» Exercise brief
Convert all of the records below into a Markdown table with two columns: Row, giving each line's sequential number, and Text, giving the line itself. Omit blank lines.

» Material provided

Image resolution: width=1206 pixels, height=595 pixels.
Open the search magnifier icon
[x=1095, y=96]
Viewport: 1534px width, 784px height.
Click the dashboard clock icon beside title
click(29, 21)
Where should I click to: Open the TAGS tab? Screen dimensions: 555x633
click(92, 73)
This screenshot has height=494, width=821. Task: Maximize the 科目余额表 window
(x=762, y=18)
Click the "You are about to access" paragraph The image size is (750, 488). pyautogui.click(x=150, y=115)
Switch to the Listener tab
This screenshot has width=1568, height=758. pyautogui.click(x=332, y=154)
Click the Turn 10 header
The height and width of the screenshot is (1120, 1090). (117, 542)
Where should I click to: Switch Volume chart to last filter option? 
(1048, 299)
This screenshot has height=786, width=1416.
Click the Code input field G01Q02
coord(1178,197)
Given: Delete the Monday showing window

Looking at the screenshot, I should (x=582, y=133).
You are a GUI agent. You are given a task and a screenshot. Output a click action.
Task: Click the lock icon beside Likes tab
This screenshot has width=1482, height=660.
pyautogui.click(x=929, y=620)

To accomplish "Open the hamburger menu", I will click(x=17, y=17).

» Solved exercise
| Row | Text |
|---|---|
| 1 | Image resolution: width=1206 pixels, height=595 pixels. |
| 2 | Open the search magnifier icon |
| 3 | [x=1095, y=96] |
| 4 | Viewport: 1534px width, 784px height. |
| 5 | Click the dashboard clock icon beside title |
| 6 | click(29, 21) |
| 7 | Where should I click to: Open the TAGS tab? Screen dimensions: 555x633 |
| 8 | click(92, 73) |
| 9 | This screenshot has height=494, width=821. Task: Maximize the 科目余额表 window |
| 10 | (x=762, y=18) |
| 11 | Click the "You are about to access" paragraph The image size is (750, 488). pyautogui.click(x=150, y=115) |
| 12 | Switch to the Listener tab |
| 13 | This screenshot has width=1568, height=758. pyautogui.click(x=332, y=154) |
| 14 | Click the Turn 10 header |
| 15 | The height and width of the screenshot is (1120, 1090). (117, 542) |
| 16 | Where should I click to: Switch Volume chart to last filter option?  |
| 17 | (1048, 299) |
| 18 | This screenshot has height=786, width=1416. |
| 19 | Click the Code input field G01Q02 |
| 20 | coord(1178,197) |
| 21 | Given: Delete the Monday showing window |
| 22 | Looking at the screenshot, I should (x=582, y=133). |
| 23 | You are a GUI agent. You are given a task and a screenshot. Output a click action. |
| 24 | Task: Click the lock icon beside Likes tab |
| 25 | This screenshot has width=1482, height=660. |
| 26 | pyautogui.click(x=929, y=620) |
| 27 | To accomplish "Open the hamburger menu", I will click(x=17, y=17). |